Flynn’s comments caused quite a stir and for good reason. It isn’t every day that you hear a former US Army general and national security adviser calling for a military coup d’etat against his own government. But even if you add his addled suggestion to the recent letter from a bunch of retired right-wing brass calling themselves “Flag Officers 4 America” complaining that the election was fraudulent and Joe Biden is a Marxist dictator because he reversed Trump’s executive orders, their isn’t any evidence that the military is actually interested in jumping on the QAnon bandwagon.

Still, that doesn’t mean this talk isn’t dangerous.

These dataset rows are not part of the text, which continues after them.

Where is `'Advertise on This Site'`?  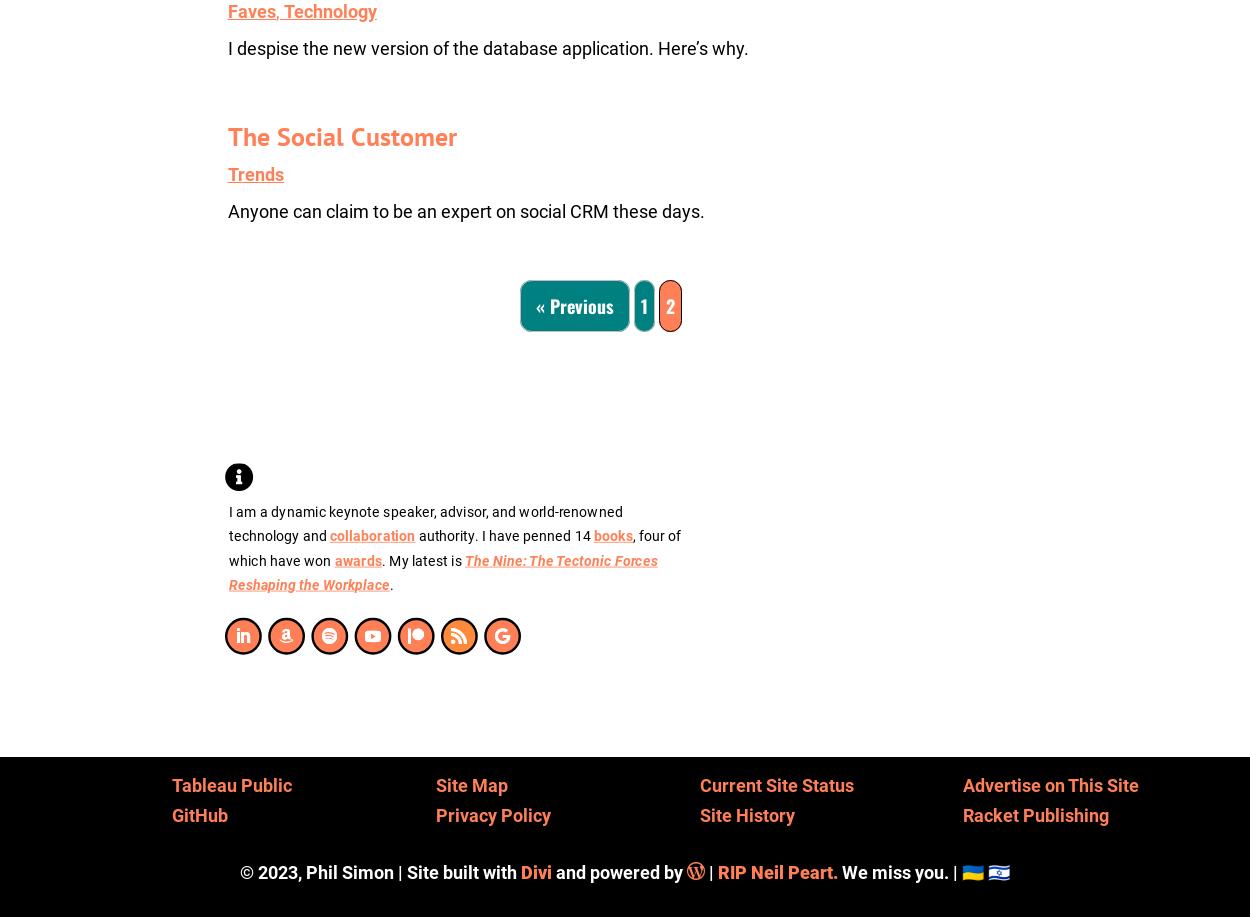 'Advertise on This Site' is located at coordinates (962, 783).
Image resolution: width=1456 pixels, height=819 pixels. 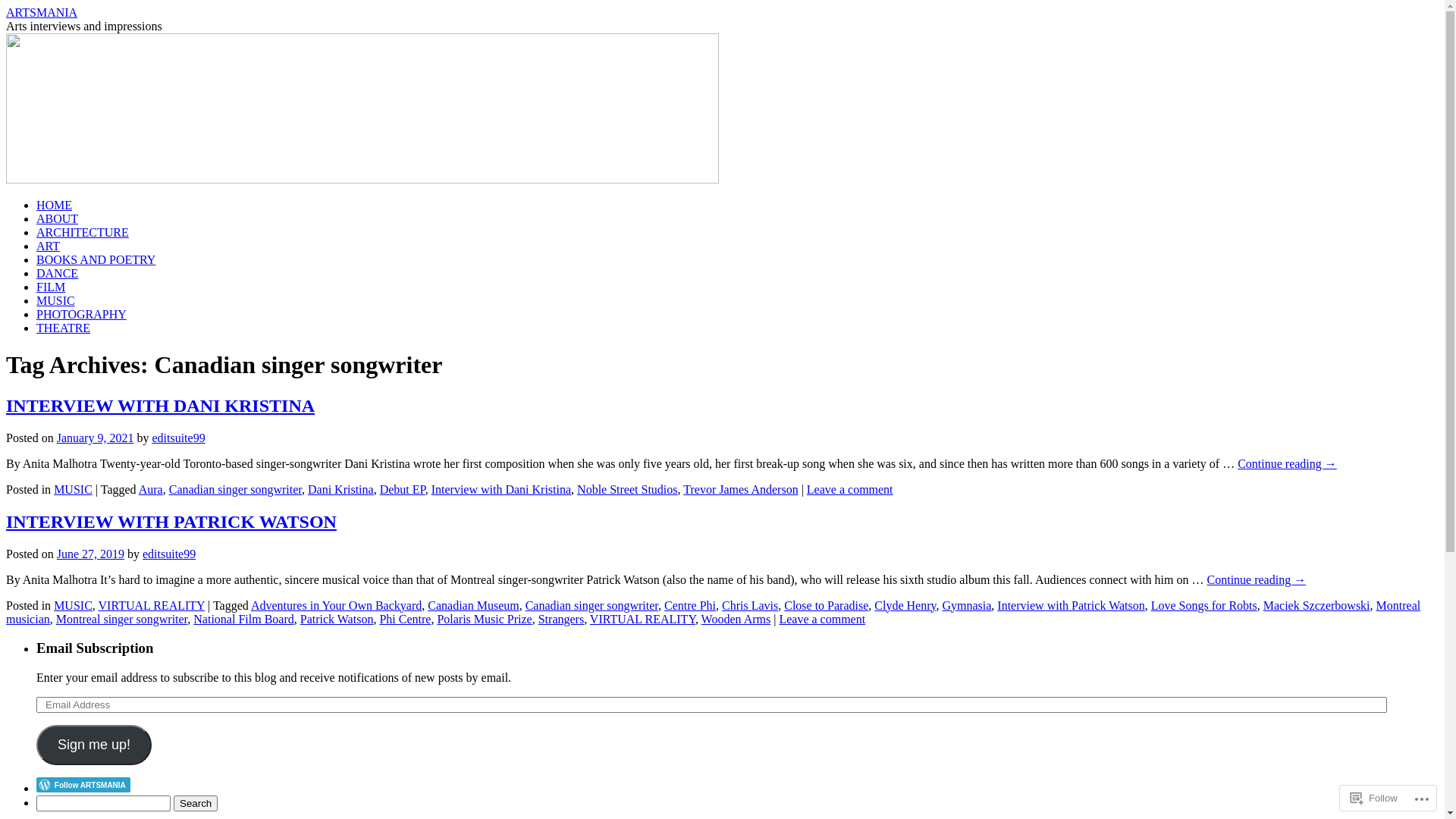 I want to click on 'Strangers', so click(x=538, y=619).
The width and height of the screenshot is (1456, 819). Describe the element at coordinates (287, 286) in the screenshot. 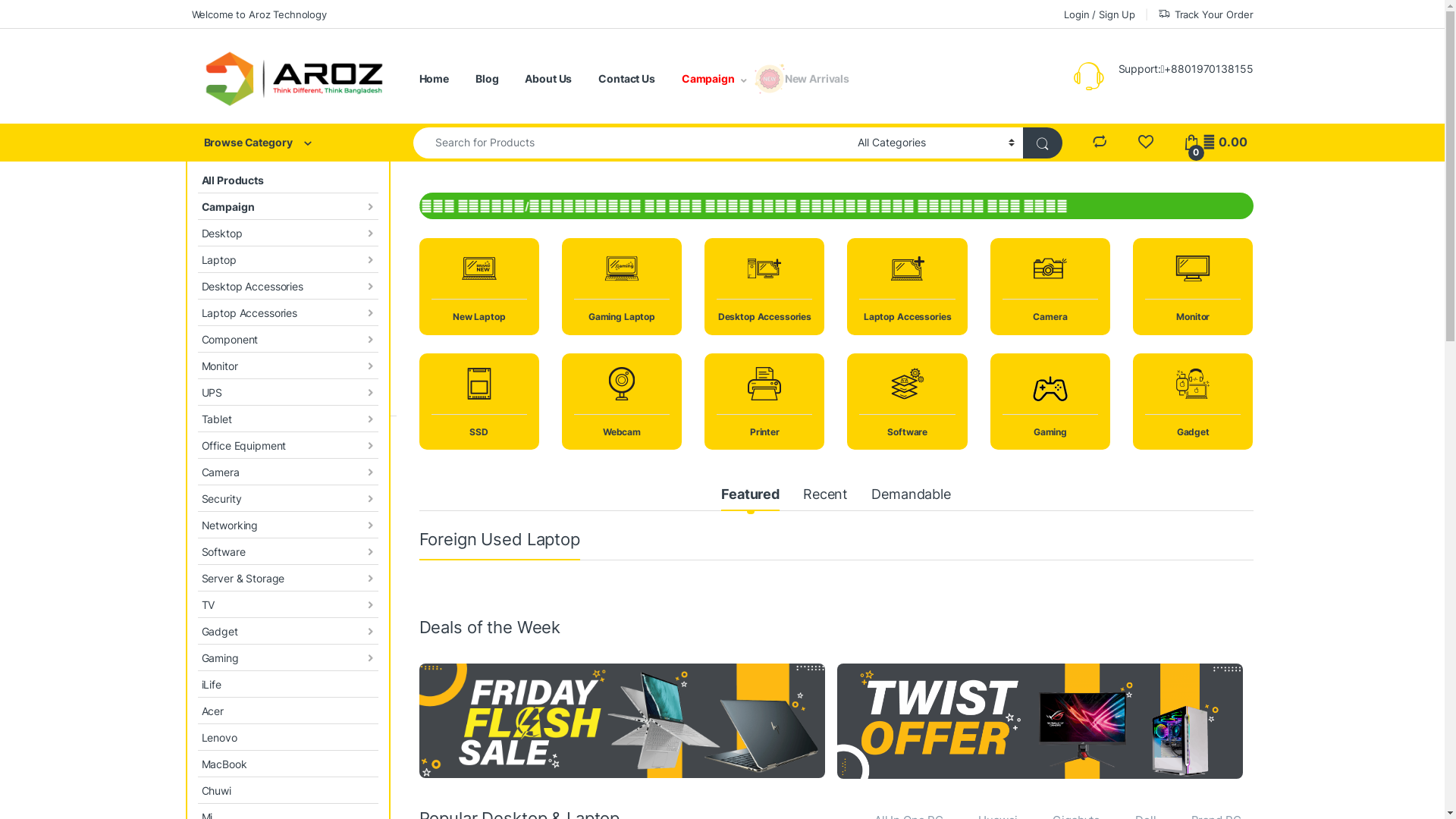

I see `'Desktop Accessories'` at that location.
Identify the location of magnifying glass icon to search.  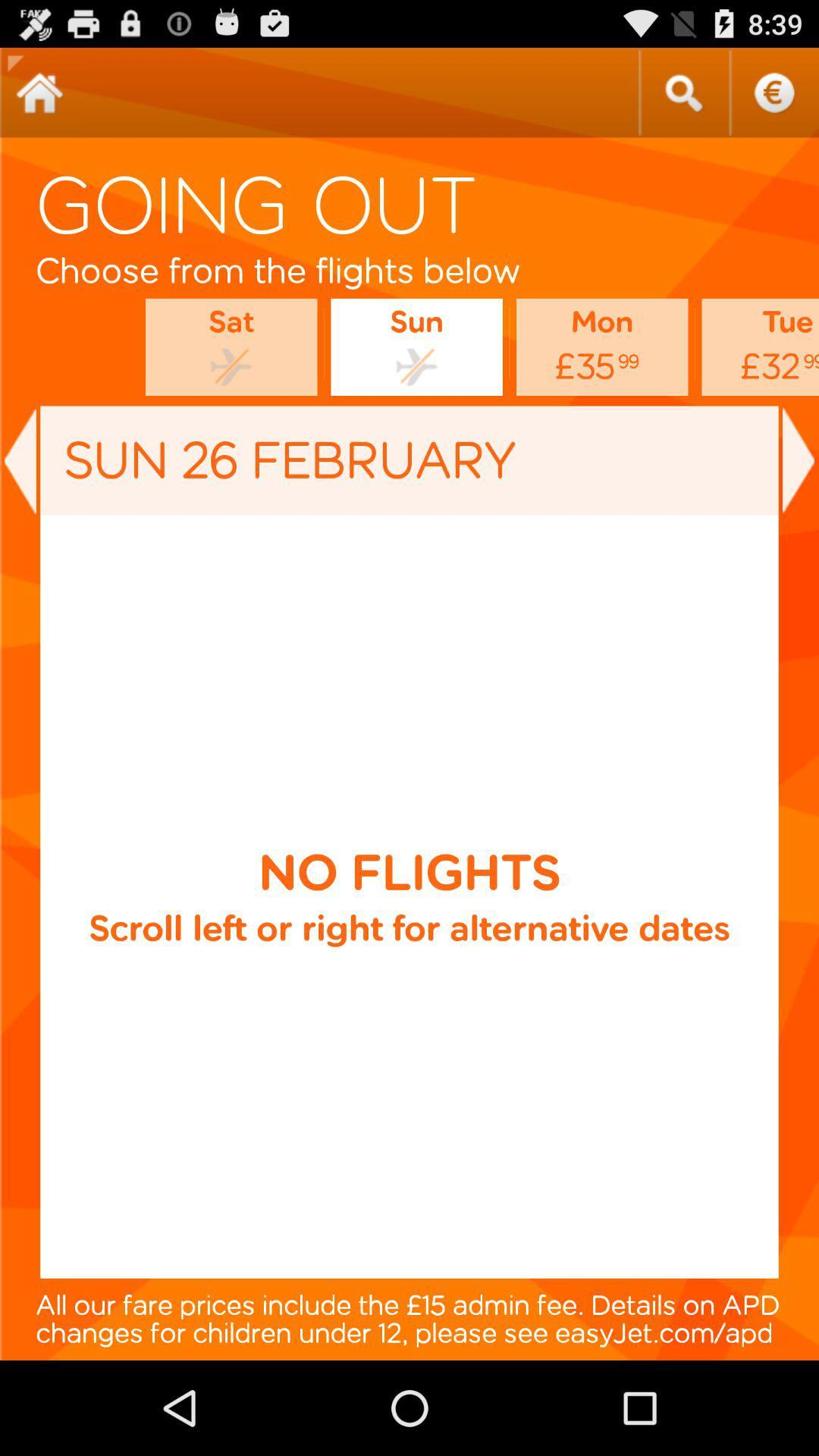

As we saw on January 6th, there are plenty of Trump followers who are willing to commit violence on his behalf. And we have Republican politicians all over the country using this new “lost cause” myth to create a system that will essentially enable legal coups going forward. The threat is dire enough that over 100 leading experts on democratic systems issued a frantic warning that unless the federal government acts to protect the electoral system, we may just lose our democracy for good.

They write:

The playbook that the Republican Party is executing at the state and national levels is very much consistent with actions taken by illiberal, anti-democratic, anti-pluralist parties in other democracies that have slipped away from free and fair elections.”

It doesn’t take a military coup to accomplish that. All it takes is for the Republicans to continue to pass laws that allow partisan hacks to overturn elections they do not win. And they are feverishly working to make that happen all over the country.